We think, however, that enough appears in the case to bring it within the scope of the rule laid down in Renard a. Fuller, before referred to. We do not think it essential to prove that creditors subscribed a composition deed or agreement after the plaintiff in an action signed it, in order to give it validity. If so, it would not be binding upon a last signer, and its efficacy in each case might depend upon parol testimony of the time of execution. A legal presumption might well be allowed, in the absence of distinct proof, that the execution was contemporaneous by all, under one general influence, and one general consideration, although the location of names on the paper might indicate a signing one after another. But in that view, proof of the actual time of execution, even if admissible, is unimportant.
The next question is, whether the fact of the non-delivery of the notes until the middle of February was such a breach of a condition of the composition deed, as to exempt the plaintiff from its obligation.
The plaintiff was permitted to prove this fact, and also that the notes were to be delivered as early as the 1st day of January, 1858, without objection.
The instrument itself only prescribes that the notes were to be at six, nine, and twelve months from the 1st day of January, 1858. No time for the delivery of the notes is expressed in it. The implication may be reasonable that the 1st day of January was to be the period of delivering the notes, and their reception then may have been of moment for the business purposes of the plaintiff. Yet it is clearly not made a condition in the instrument, and whether it was a violation of the contract between the parties, seems to depend upon the fact of the proffer being *124made within a reasonable or unreasonable time, and that question, with all circumstances bearing upon it, may be proper for a jury.
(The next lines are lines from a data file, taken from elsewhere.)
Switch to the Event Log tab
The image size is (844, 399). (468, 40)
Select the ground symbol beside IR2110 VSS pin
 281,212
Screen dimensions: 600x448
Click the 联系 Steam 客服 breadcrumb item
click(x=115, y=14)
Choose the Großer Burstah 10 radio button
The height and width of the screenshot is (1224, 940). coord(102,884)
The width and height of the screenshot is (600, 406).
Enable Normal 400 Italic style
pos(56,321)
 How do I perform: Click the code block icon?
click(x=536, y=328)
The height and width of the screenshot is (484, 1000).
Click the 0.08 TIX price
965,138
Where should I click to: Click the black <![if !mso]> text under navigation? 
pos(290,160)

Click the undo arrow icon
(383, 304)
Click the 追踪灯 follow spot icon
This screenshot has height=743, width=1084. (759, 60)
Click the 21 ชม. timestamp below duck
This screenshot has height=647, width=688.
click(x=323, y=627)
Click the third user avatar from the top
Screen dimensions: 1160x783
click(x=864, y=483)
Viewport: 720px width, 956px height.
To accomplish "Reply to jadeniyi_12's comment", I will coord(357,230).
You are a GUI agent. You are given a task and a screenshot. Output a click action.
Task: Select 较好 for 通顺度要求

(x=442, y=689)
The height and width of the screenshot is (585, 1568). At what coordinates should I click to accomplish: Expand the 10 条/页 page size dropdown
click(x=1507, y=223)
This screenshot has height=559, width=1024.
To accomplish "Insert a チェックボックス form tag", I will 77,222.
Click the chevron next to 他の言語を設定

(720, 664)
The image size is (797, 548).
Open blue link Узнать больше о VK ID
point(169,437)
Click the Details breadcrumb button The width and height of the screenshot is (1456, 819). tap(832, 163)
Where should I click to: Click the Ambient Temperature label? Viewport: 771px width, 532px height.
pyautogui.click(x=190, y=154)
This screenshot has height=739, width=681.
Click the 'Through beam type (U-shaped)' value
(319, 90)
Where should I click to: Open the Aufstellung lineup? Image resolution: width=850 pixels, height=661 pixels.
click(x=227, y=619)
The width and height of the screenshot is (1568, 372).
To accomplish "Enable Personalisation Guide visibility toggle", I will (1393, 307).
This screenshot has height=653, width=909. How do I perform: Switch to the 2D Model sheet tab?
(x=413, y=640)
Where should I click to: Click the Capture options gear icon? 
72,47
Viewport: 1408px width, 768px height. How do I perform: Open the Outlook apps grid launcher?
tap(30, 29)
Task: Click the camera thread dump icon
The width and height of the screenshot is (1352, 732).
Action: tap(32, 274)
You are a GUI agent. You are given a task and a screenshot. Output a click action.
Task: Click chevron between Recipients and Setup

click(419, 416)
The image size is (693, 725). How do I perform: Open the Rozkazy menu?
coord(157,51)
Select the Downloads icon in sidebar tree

In a case decided at the general term of this court in 1857, the rule that a debtor must strictly observe any conditions affixed by a creditor to his consent to a composition was recognized and applied, where the condition was expressed, that a certain amount of claims should be signed off, on the same terms, by a specified period. It was not done, and the creditor was held not bound, although a short time elapsed after the day, before it was accomplished, and no special injury was shown.
The cases referred to by Justice Cowen, in Fellows a. Stevens (24 Wend., 302), were of this character. The instrument of composition contained stipulations or clauses amounting to conditions precedent. See Oughton a. Protter (2 Nor. & Mann R., 71), where Littledale, J., takes the distinction above noticed, “ that in common cases of agreements to take composition, the debtor has a reasonable time to give the notes ; but in that case it was stipulated they should be given in fourteen days.”
We think there was error in the conclusion of law of the learned judge, in giving judgment for the amount of the original debt.
There must be a new trial, with costs to abide the event.
Present, Hoffman, Woodruff, and Pierrepont, JJ.